AS LABOUR’S virtual replacement for party conference begins this weekend, demonstrators will take action in solidarity with refugees in dozens of places across Britain.
The demos organised by Care4Calais, Stand Up to Racism, Status Now 4 All and other groups take place as Home Secretary Priti Patel vows to deport a thousand refugees by Christmas.
Socialists attending any of the solidarity actions may remember another Labour conference five years ago, when the newly elected party leader’s first act was to attend a rally in solidarity with refugees in central London.
This year’s event will feel very different. It is not just coronavirus that has put an end to the packed-out carnivals of the left that Labour conferences became over the last five years. It is hard to imagine Keir Starmer rocking up at an anti-racist demo in solidarity.
The manner in which Jeremy Corbyn began his leadership signalled his “new kind of politics” in the most unambiguous way possible. Support for refugees does not go down well with focus groups or policy wonks.
The approach of previous Labour and Tory governments to globalisation was to constantly accommodate the demands of transnational capital with all the associated downsides for jobs, wages, workers’ rights and public services, while responding periodically to the resulting anxiety with measures to harass and persecute the poorest economic migrants and refugees.

*DATASET RECORDS*.
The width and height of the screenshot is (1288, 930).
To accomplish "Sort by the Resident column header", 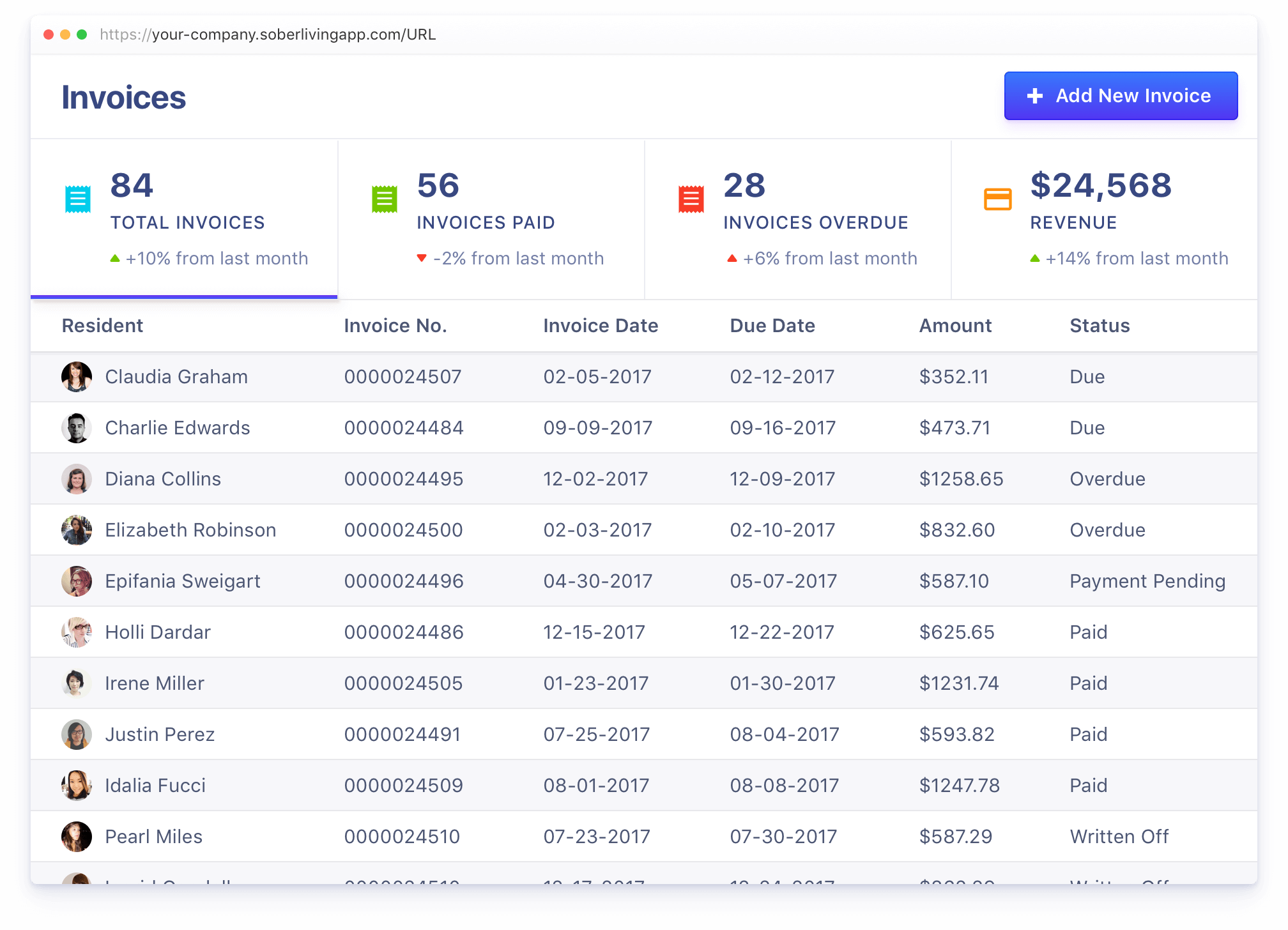I will coord(102,326).
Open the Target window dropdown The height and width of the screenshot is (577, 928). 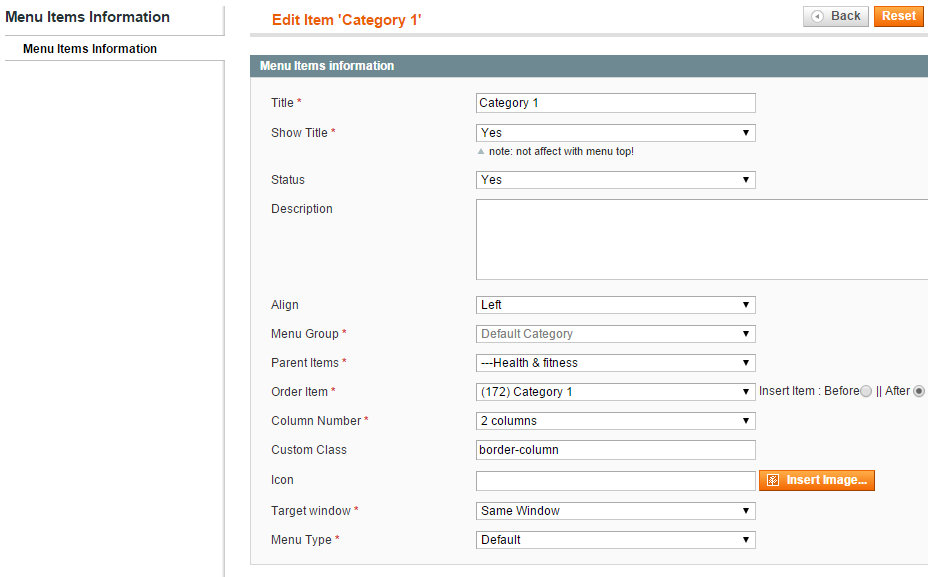[x=616, y=511]
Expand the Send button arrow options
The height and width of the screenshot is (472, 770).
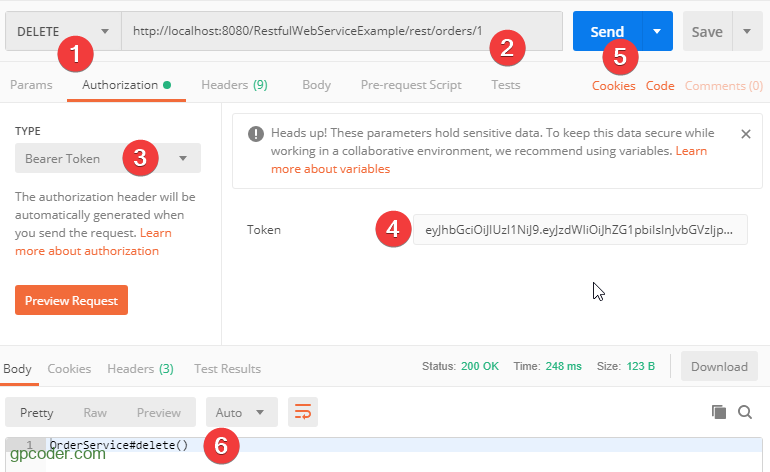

*TASK SET*.
A: Check each statement against the refugee solidarity article and answer yes or no, quoting the words of the article that decide it.
(i) Care4Calais, Stand Up to Racism and Status Now 4 All are among the groups organizing the demonstrations.
(ii) The Home Secretary has vowed to deport a thousand refugees by Easter.
(iii) Five years ago, the newly elected party leader's first act was to attend a rally in central London.
B: Rewrite the part of the refugee solidarity article that opens with the words containing "Socialists attending any" and closes with "demo in solidarity.", putting "festivals" in place of "carnivals".
C: Answer these questions from the refugee solidarity article.
(i) Who has vowed to deport a thousand refugees by Christmas?
(ii) What did the way Jeremy Corbyn began his leadership signal?
(iii) With whom does support for refugees not go down well?
The entries are not needed for any of this work.

*TASK-BY-TASK OUTPUTS*.
A:
(i) Yes: "The demos organised by Care4Calais, Stand Up to Racism, Status Now 4 All and other groups"
(ii) No: "vows to deport a thousand refugees by Christmas"
(iii) Yes: "the newly elected party leader’s first act was to attend a rally in solidarity with refugees in central London"

B:
Socialists attending any of the solidarity actions may remember another Labour conference five years ago, when the newly elected party leader’s first act was to attend a rally in solidarity with refugees in central London.
This year’s event will feel very different. It is not just coronavirus that has put an end to the packed-out festivals of the left that Labour conferences became over the last five years. It is hard to imagine Keir Starmer rocking up at an anti-racist demo in solidarity.

C:
(i) Home Secretary Priti Patel
(ii) His "new kind of politics"
(iii) Focus groups or policy wonks